1)  Navigate to the place you want to place the table and click the location.

2)  Ctrl+Click the gray box to the left of each row of the data source that you want to be a row in your table if the rows are not consecutive. To select consecutive rows, click the gray box to the left of the top desired row and Shift+click the bottom desired row.

3)  Click the Data to Text icon to open the Insert Database Columns dialog (Figure 57). (The Data to Text icon is to the left of the Data to Fields icon in Figure 56.)

Figure 57: Insert Database Columns dialog


4)  Move the fields you want in your table from the Database columns list to the Table column(s) list.

5)  To start over, click the double arrow pointing to the left (this icon may have a different appearance in some environments).

6)  Select the settings for your table. Use the default settings as in Figure 57.

7)  Click OK. Save the document.

Calc spreadsheets

There are two ways to transfer data into a Calc spreadsheet. One enters the data into the spreadsheet cells. The other creates complete new records in the spreadsheet. While you can directly access the data inserted into the spreadsheet cells, new records created in the spreadsheet are read-only.

Entering data directly to the spreadsheet cells uses the Data to Text icon as when making a table in a Writer document. But there are certain differences.

The steps are straightforward.

1)  Click the cell of the spreadsheet which you want to be the top left cell of your data, including the column names.

2)  Use Ctrl+Shift+F4 to open the Data Sources window and select the table whose data you want to use.

3)  Select the rows of data you want to add to the spreadsheet:

4)  Click the Data to Text icon to insert the data into the spreadsheet cells.

5)  Save the spreadsheet.

Adding records to a spreadsheet is fairly easy. You need to have the Data Sources window open, your spreadsheet open, and the table you want to use selected.

1)  Drag and drop the gray box containing the field name for the table’s ID field (the column header) to where you want the record to appear in the spreadsheet.

2)  Repeat until you have copied all of the fields you need to where you want them in the spreadsheet.

3)  Select File > Save, or click the Save icon on the Standard toolbar, to name and save the spreadsheet. Close the file.
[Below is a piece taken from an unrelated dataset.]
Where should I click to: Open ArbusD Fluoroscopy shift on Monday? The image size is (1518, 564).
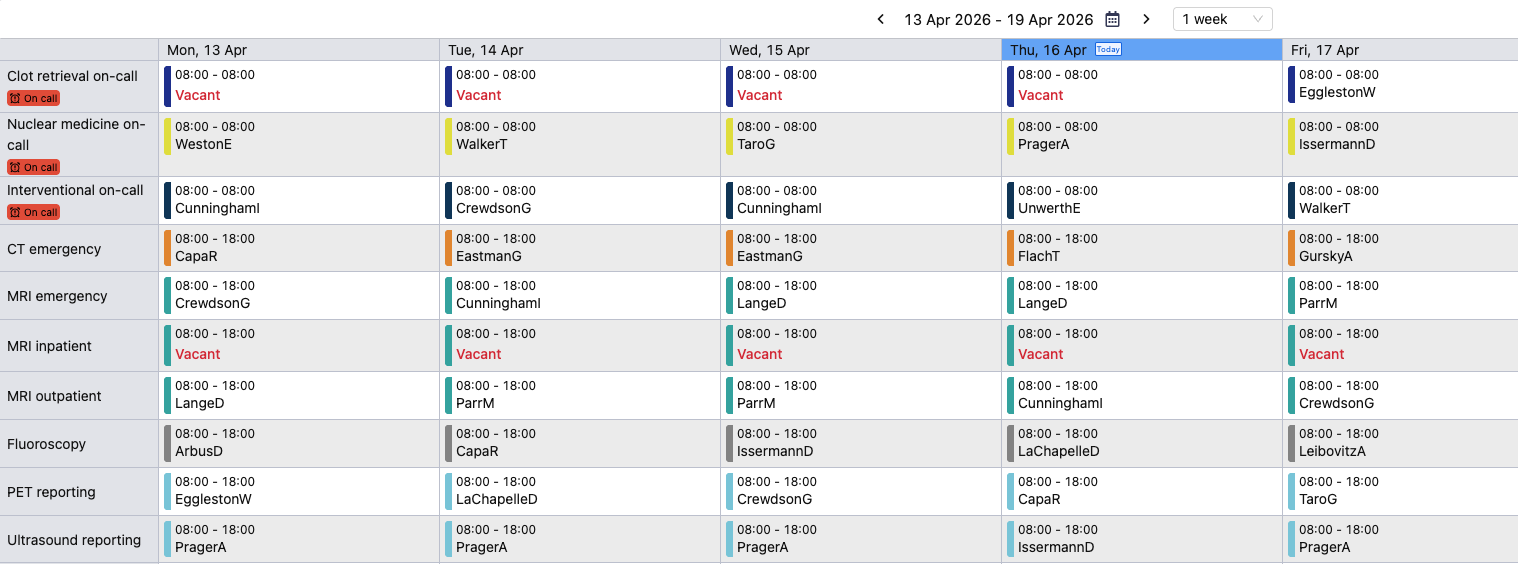click(199, 451)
Next time you open the spreadsheet, the fields will be populated with data from the first record of the table, and the Form Navigation toolbar will appear at the bottom of the spreadsheet.

Click the arrows on the Form Navigation toolbar to view the different records of the table. (The arrows are circled in red in Figure 58.) The number in the box changes when you change the record number by clicking an arrow. The data in the fields changes to reflect the data for that particular record number.